1-Introitus: Requiem aeternum
Petrificados plátanos saudavam o
cortejo, miserere mei, seguia para a eterna noite, oh glórias vãs, poderes
etéreos, interrompidas esperanças. Estão Giotto, Guariento, Vitale, a Sacra Via
de suplicantes à porta dos Céus, impotentes corpos servidos em tarde pascal.
Chove nas almas, descansam os corpos, morri no dia em que se morre.
2-Kyrie
Confesso. Confesso, não vivi. Aqui
vou, deitado, eu que já não sou, nós que não seremos, a Matilde chora por mim,
preso neste corpo inerte, ah, um cipreste confortante, logo as almas sairão,
fraternos patrulharemos angústias. E Deus, existirá? Ficarei à sua direita?

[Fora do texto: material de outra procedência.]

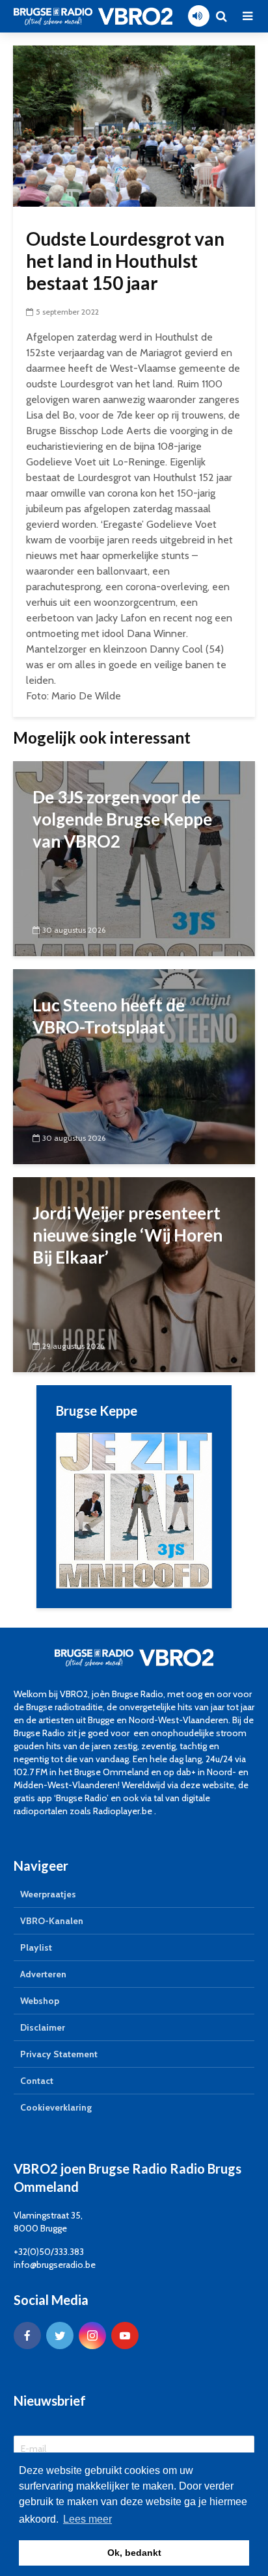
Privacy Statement (59, 2054)
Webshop (39, 2001)
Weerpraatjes (48, 1894)
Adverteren (43, 1974)
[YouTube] (125, 2335)
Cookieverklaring (56, 2107)
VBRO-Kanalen (51, 1921)
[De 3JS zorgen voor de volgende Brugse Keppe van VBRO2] (134, 858)
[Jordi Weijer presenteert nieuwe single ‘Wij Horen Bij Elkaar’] (134, 1274)
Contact (36, 2081)
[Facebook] (27, 2335)
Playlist (36, 1947)
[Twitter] (60, 2335)
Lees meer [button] (87, 2519)
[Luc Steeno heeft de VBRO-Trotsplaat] (134, 1066)
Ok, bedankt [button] (134, 2552)
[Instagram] (92, 2335)
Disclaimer (42, 2027)
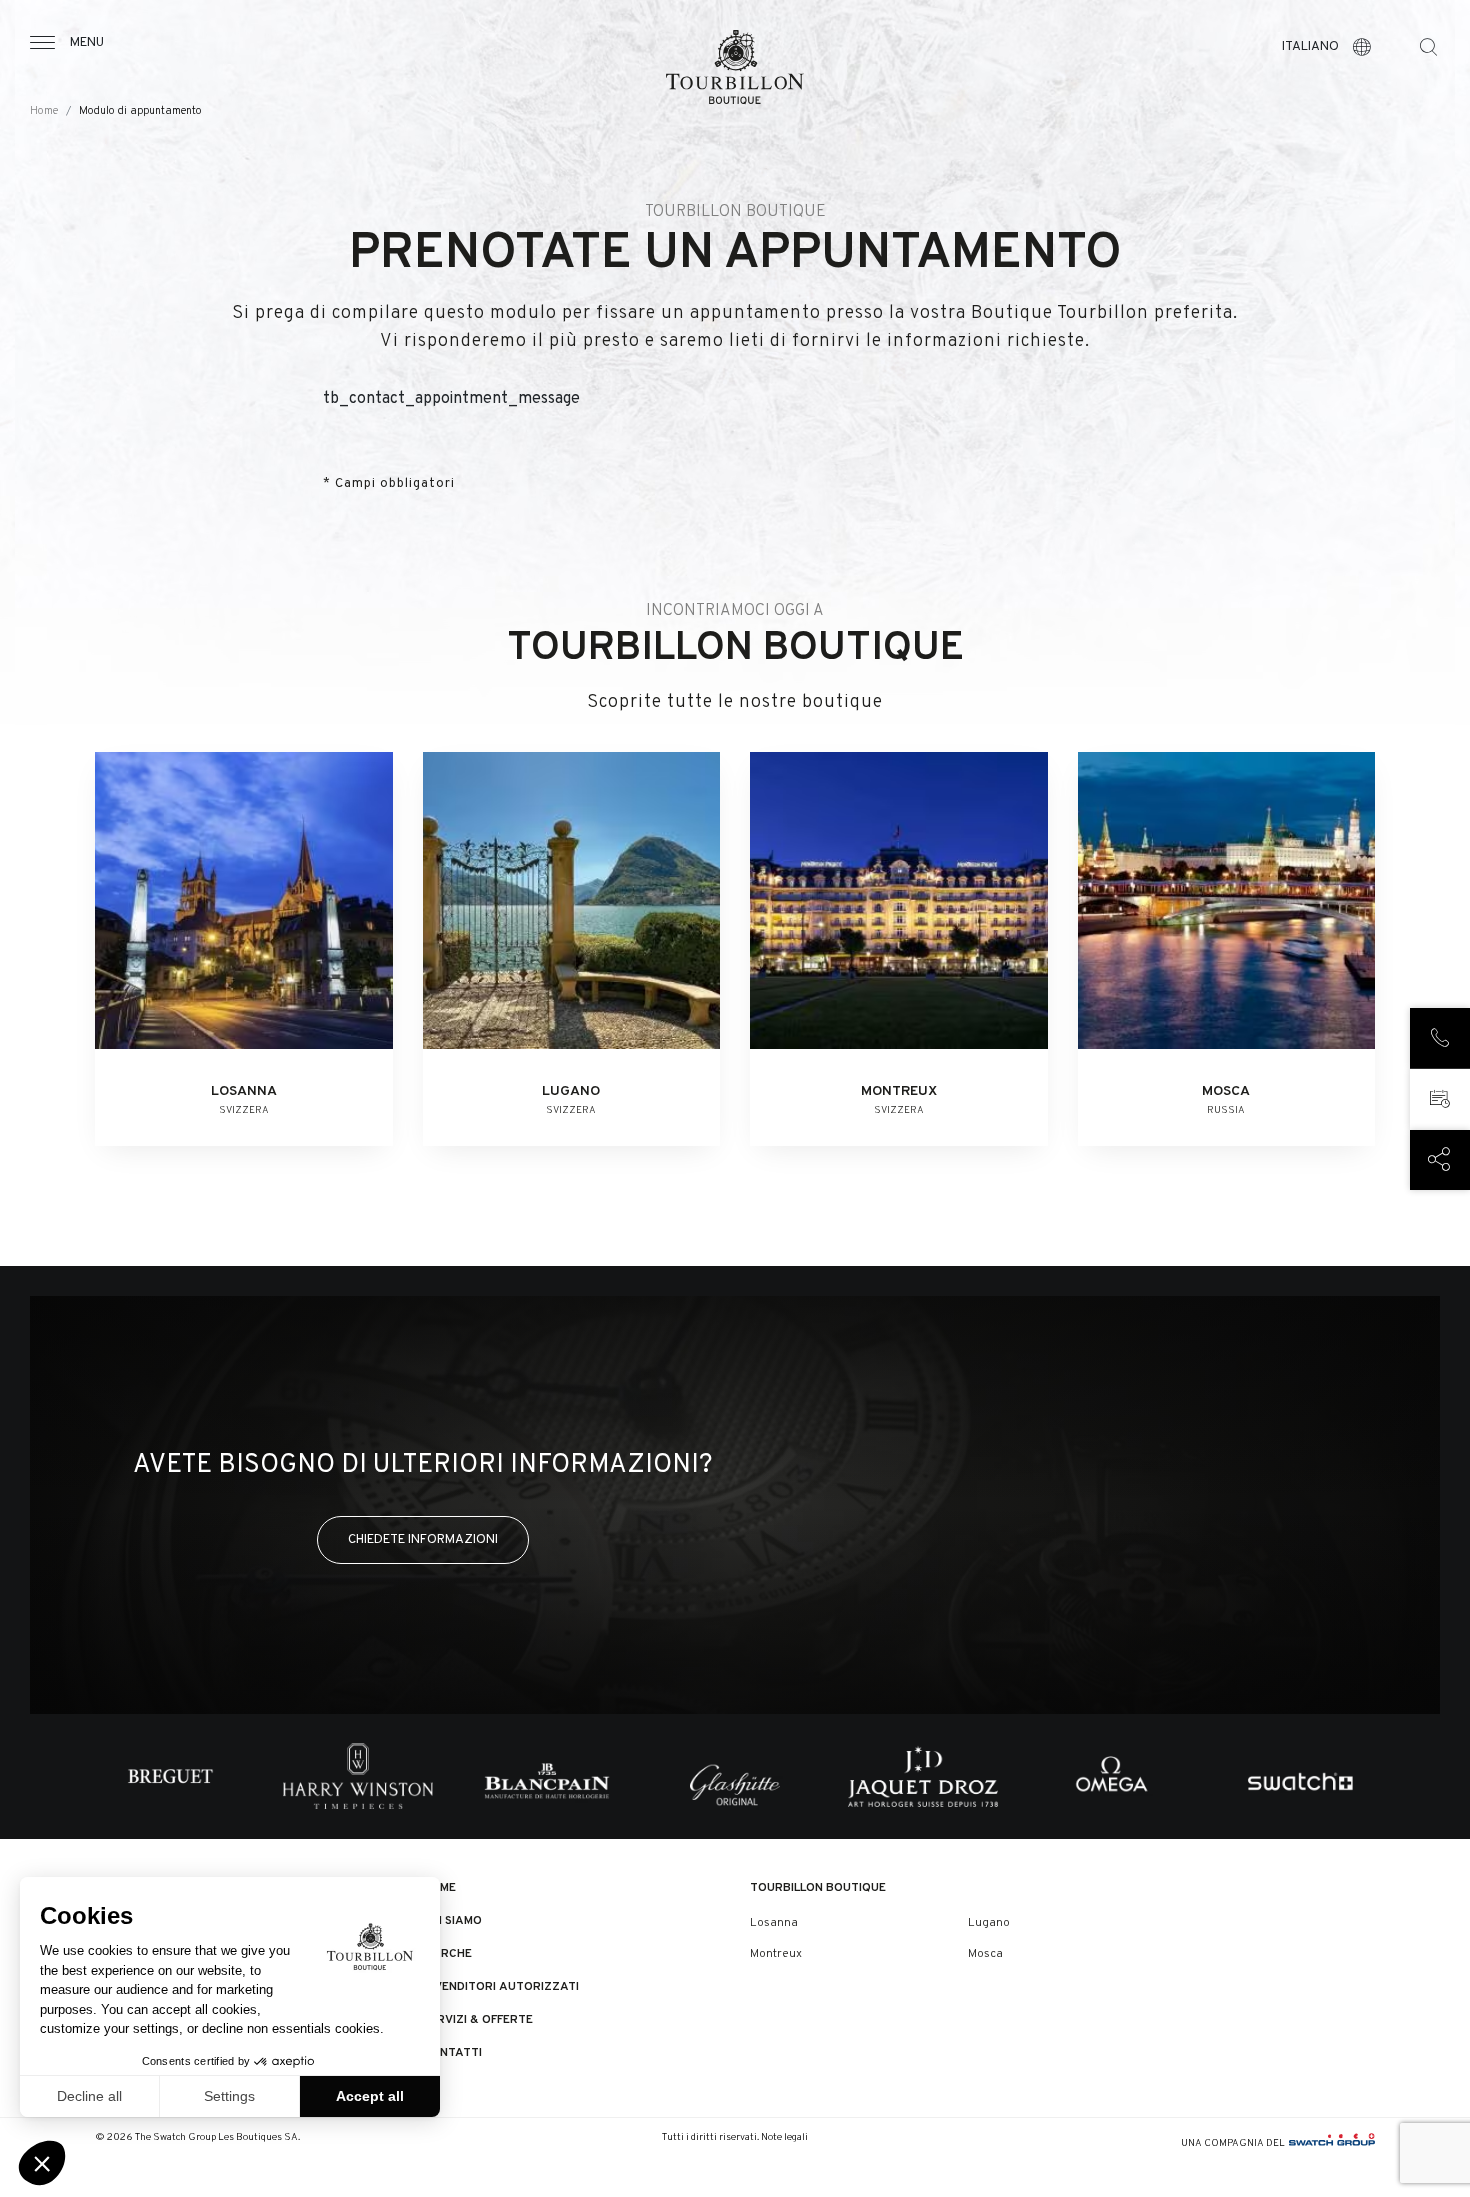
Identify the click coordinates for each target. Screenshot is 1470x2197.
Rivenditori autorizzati (501, 1987)
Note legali (784, 2137)
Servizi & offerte (478, 2020)
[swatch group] (1332, 2143)
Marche (447, 1954)
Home (44, 111)
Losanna (774, 1923)
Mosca (985, 1954)
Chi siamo (452, 1921)
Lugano (989, 1923)
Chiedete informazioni (423, 1539)
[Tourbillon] (735, 67)
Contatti (452, 2053)
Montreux (776, 1954)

Faz
frio, arrefece. Voltem, não vão já, não me deixem, egoístas, de volta às vossas
mortes diárias. É apertada a urna, falta o ar. Cheira a flores, flores de
morte.
3- Diez irae
Inicia-se a viagem, Anúbis barqueiro
em silêncio maneja o remo, Matilde chora, bem vejo, porque levantarão o som, é
o Inferno pela certa. E Jesus? Não está, regressou dos mortos, qual filme de
Corman. São belos os quadros aqui, perfumados, olha, Brunelleschi, Fra
Angelico, Donatello, Masaccio. Renascimento, lhe chamam, todos mortos, porém.
Quando parará a barca?
4.Tuba mirum
Chegamos ao cais, miserere mei, misere mei, disformes
embuçados carregam-me o caixão, será bom sinal? Vejo Matilde ao longe,
acaricia-me em foto, porque não guiei devagar? É esquisita a morte, cheira a
flores e cera. Dois homens riem naquela margem, chegaram agora, novos,
discípulos do Câncer, guerreiro da Morte.
5.Rex tremendae
Mandam-me erguer do caixão, que
aguarde, à volta retábulos e dentro deles mortos, vivos, mortos-vivos, Van Eyck
retoca um morto, e madonnas, muitas, florentinas, papais. Há vida também,
caminhos para o Paraíso, olha a Vénus, Botticelli, Bellini, Verrochio. Os
corpos estão desnudados, a mim desnudam também, pecador corpo suplicando por um
lugar. Sim, são cicatrizes, muitas, cateterismos, acidentes de mota, não foi
por eles que cá estou.
Ei-lo, o Redentor, Altivo,
Castigador. Existe! Afinal existe! É como nos filmes, velho como o mundo. E
agora, ajoelho, choro, que faço? Tirem-me daqui, quero comer, quero os meus
amigos, já sei, daqui a pouco vou acordar e rirei a bom rir. Não vejo a Matilde
agora, está escuro, toda a luz recai sobre o Velho.
6.Recordare
Sim, é verdade. Matei rolas,
indefesas. Bati no Alcides, coitado. Pequei, pequei, pronto. Pecados mortais?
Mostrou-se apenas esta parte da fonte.